··· MATERIAL FOR THE TASK ···
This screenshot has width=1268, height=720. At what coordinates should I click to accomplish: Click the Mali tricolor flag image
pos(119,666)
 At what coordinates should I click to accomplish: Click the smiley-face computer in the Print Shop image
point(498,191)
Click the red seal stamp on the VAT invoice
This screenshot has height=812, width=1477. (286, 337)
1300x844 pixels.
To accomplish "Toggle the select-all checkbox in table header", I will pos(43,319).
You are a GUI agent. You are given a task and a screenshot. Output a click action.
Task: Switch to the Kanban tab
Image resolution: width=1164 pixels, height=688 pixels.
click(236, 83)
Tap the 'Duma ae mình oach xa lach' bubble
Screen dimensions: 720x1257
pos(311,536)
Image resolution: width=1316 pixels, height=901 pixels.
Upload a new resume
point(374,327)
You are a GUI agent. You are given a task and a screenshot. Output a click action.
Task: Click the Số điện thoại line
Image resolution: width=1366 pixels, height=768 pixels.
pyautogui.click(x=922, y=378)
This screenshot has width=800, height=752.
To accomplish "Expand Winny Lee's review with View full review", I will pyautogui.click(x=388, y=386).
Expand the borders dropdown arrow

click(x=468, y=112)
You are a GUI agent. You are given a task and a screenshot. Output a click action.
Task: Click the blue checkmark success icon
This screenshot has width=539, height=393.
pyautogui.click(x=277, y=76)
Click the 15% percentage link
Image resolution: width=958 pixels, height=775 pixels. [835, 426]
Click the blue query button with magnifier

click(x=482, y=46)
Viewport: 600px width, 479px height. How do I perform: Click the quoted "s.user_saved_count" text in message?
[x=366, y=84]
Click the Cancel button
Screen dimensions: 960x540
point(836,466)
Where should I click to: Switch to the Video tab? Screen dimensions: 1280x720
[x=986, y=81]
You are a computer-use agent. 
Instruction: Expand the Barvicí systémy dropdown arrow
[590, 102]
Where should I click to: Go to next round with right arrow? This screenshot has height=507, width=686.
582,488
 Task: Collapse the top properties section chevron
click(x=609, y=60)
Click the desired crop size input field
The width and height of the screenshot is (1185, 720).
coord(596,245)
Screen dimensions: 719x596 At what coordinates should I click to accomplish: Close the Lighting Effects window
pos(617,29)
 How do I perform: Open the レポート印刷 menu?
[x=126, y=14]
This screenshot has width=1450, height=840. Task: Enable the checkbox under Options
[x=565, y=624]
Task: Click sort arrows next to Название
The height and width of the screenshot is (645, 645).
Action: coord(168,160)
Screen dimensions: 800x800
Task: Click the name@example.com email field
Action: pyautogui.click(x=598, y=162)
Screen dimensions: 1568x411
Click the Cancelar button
···
[SET PROBLEM]: Please recast all of the material above as a numbered list with one line per item, leaving out the blank lines.

[RESULT]:
1. This screenshot has width=1268, height=720. At what coordinates should I click to accomplish: Click the Mali tricolor flag image
2. pos(119,666)
3.  At what coordinates should I click to accomplish: Click the smiley-face computer in the Print Shop image
4. point(498,191)
5. Click the red seal stamp on the VAT invoice
6. This screenshot has height=812, width=1477. (286, 337)
7. 1300x844 pixels.
8. To accomplish "Toggle the select-all checkbox in table header", I will pos(43,319).
9. You are a GUI agent. You are given a task and a screenshot. Output a click action.
10. Task: Switch to the Kanban tab
11. Image resolution: width=1164 pixels, height=688 pixels.
12. click(236, 83)
13. Tap the 'Duma ae mình oach xa lach' bubble
14. Screen dimensions: 720x1257
15. pos(311,536)
16. Image resolution: width=1316 pixels, height=901 pixels.
17. Upload a new resume
18. point(374,327)
19. You are a GUI agent. You are given a task and a screenshot. Output a click action.
20. Task: Click the Số điện thoại line
21. Image resolution: width=1366 pixels, height=768 pixels.
22. pyautogui.click(x=922, y=378)
23. This screenshot has width=800, height=752.
24. To accomplish "Expand Winny Lee's review with View full review", I will pyautogui.click(x=388, y=386).
25. Expand the borders dropdown arrow
26. click(x=468, y=112)
27. You are a GUI agent. You are given a task and a screenshot. Output a click action.
28. Task: Click the blue checkmark success icon
29. This screenshot has width=539, height=393.
30. pyautogui.click(x=277, y=76)
31. Click the 15% percentage link
32. Image resolution: width=958 pixels, height=775 pixels. [835, 426]
33. Click the blue query button with magnifier
34. click(x=482, y=46)
35. Viewport: 600px width, 479px height. How do I perform: Click the quoted "s.user_saved_count" text in message?
36. [x=366, y=84]
37. Click the Cancel button
38. Screen dimensions: 960x540
39. point(836,466)
40. Where should I click to: Switch to the Video tab? Screen dimensions: 1280x720
41. [x=986, y=81]
42. You are a computer-use agent. 
43. Instruction: Expand the Barvicí systémy dropdown arrow
44. [590, 102]
45. Where should I click to: Go to next round with right arrow? This screenshot has height=507, width=686.
46. 582,488
47.  Task: Collapse the top properties section chevron
48. click(x=609, y=60)
49. Click the desired crop size input field
50. The width and height of the screenshot is (1185, 720).
51. coord(596,245)
52. Screen dimensions: 719x596 At what coordinates should I click to accomplish: Close the Lighting Effects window
53. pos(617,29)
54.  How do I perform: Open the レポート印刷 menu?
55. [x=126, y=14]
56. This screenshot has width=1450, height=840. Task: Enable the checkbox under Options
57. [x=565, y=624]
58. Task: Click sort arrows next to Название
59. The height and width of the screenshot is (645, 645).
60. Action: coord(168,160)
61. Screen dimensions: 800x800
62. Task: Click the name@example.com email field
63. Action: pyautogui.click(x=598, y=162)
64. Screen dimensions: 1568x411
65. Click the Cancelar button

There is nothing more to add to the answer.